## Work to be completed:
Starting at the beginning of the records and stopping after the line that contains "point(263,591)", rewrite every line, requests included, and offset each coordinate in the answers by adding 75 to it. Leave all other numbers unchanged.

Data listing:
........
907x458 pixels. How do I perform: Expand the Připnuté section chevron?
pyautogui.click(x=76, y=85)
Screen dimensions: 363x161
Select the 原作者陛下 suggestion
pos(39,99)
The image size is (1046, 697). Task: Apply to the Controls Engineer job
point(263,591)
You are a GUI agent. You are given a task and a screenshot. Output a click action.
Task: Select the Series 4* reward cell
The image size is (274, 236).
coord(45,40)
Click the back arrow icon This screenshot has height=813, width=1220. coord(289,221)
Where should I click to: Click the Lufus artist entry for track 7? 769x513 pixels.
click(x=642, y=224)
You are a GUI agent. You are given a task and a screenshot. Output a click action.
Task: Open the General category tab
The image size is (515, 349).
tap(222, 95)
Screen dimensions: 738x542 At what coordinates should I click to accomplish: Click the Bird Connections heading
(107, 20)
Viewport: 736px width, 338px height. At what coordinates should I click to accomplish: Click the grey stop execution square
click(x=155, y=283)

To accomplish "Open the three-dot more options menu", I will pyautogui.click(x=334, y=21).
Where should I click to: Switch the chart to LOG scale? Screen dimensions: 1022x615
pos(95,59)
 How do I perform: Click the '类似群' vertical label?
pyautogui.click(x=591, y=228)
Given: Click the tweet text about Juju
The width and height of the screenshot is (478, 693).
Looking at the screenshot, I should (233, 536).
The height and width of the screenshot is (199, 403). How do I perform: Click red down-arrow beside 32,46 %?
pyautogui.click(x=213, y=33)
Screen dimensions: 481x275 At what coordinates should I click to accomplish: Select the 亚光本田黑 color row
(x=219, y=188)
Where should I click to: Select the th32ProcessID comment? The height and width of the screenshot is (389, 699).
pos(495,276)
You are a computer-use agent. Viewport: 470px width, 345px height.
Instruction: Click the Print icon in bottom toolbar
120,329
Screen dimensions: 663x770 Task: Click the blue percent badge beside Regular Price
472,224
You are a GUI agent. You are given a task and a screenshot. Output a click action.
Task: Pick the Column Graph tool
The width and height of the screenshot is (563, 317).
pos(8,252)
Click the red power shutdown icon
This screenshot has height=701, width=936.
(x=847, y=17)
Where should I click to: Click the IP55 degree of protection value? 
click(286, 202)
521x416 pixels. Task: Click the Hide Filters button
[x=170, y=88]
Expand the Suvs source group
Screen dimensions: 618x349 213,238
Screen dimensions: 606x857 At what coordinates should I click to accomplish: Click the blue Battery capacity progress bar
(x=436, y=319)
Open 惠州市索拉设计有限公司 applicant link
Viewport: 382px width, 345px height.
........
## Written response:
907x458 pixels. How do I perform: Expand the Připnuté section chevron?
pyautogui.click(x=151, y=160)
Screen dimensions: 363x161
Select the 原作者陛下 suggestion
pos(114,174)
The image size is (1046, 697). Task: Apply to the Controls Engineer job
point(338,666)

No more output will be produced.